Earlier this month, local Ald. Walter Burnett (27th) questioned whether the showcase North Side high school, whatever it ends up being called, will ever be built. Burnett expressed his fears four days after CPS notified the Chicago Teachers Union it would not exercise its option to extend the teachers contract for another year because it does not have the $105 million needed to fund the 3 percent pay raise.
On Wednesday, Davis was tight-lipped about the stalled project. She would only say she was “looking forward to working with the mayor on many exciting projects,” but “I’m not announcing any new projects here today.”
As for her 18-month stint at the Department of Buildings, Davis said she couldn’t be more proud.
“This department has had some challenges in the past, but it was gratifying to be here at a critical time to turn the page.
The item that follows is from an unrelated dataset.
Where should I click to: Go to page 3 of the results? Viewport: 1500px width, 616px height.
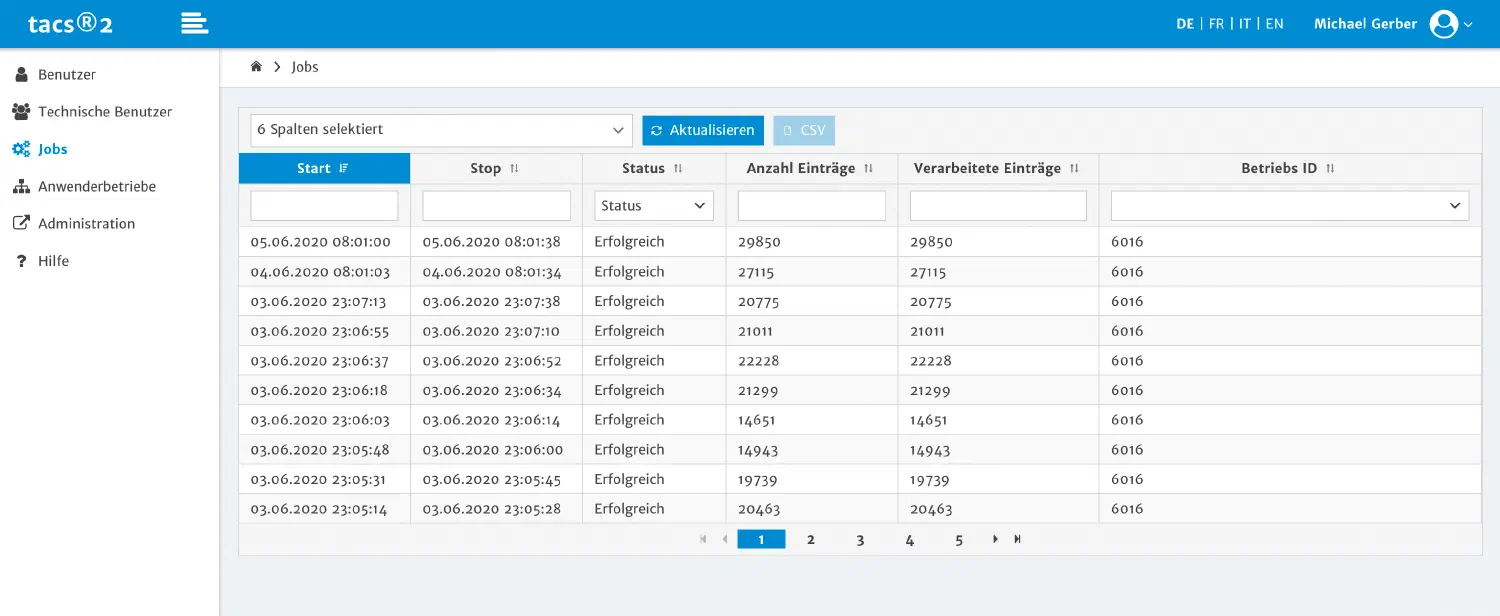(860, 539)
We upgraded the hiring requirements for our inspectors. Every employee has gone through customer services training. We’re delivering projects and supporting economic activity by partnering with architects, engineers and developers,” Davis said.
Davis acknowledged that the city is still pursuing landlords who have thumbed their noses at the delayed requirement to install sprinklers or make less-costly “life safety” improvements, such as enclosing stairwells. But she said that’s only because the court system can’t handle 400 lawsuits at once.
“There are 100 of the most egregious cases in court at this point and every month we file new cases. It’s just the capacity of the court system,” she said.
“I look forward to the day when all of the buildings in our life safety portfolio have all of their safety mechanisms in place, have met the threshold and are delivering life safety for all the residents of their buildings.”
Emanuel has already shuffled the deck and breathed new life into his second-term cabinet by naming CTA President Forrest Claypool, the mayor’s longtime friend, to be his chief of staff.
In a news release announcing the latest changes, the mayor portrayed the moves as a win-win for both women and for the city.
“Felicia’s diverse background has served Chicago well in her various positions in city government, and her most recent work at [the Department of Buildings] supporting and promoting new developments in neighborhoods throughout the city has positioned her to ably lead the PBC as the commission continues to develop community facilities and infrastructure,” Emanuel was quoted as saying in the news release.
“Similarly, Judy has decades of experience fighting for the safety of Chicago residents in building court, and the relationships she’s built with the business community along the way will enable her to be an effective advocate for public safety and continued economic development at DOB.”
Frydland said she has spent the last 25 years working closely with the Department of Buildings to “improve residents’ quality of life and increase the safety” of Chicago neighborhoods by “aggressively enforcing” the building code.
“Yet the Department of Buildings is much more than just an enforcement agency, and as commissioner I will continue to strengthen our relationships with businesses and investors to drive economic development in neighborhoods throughout the city,” the new commissioner was quoted as saying.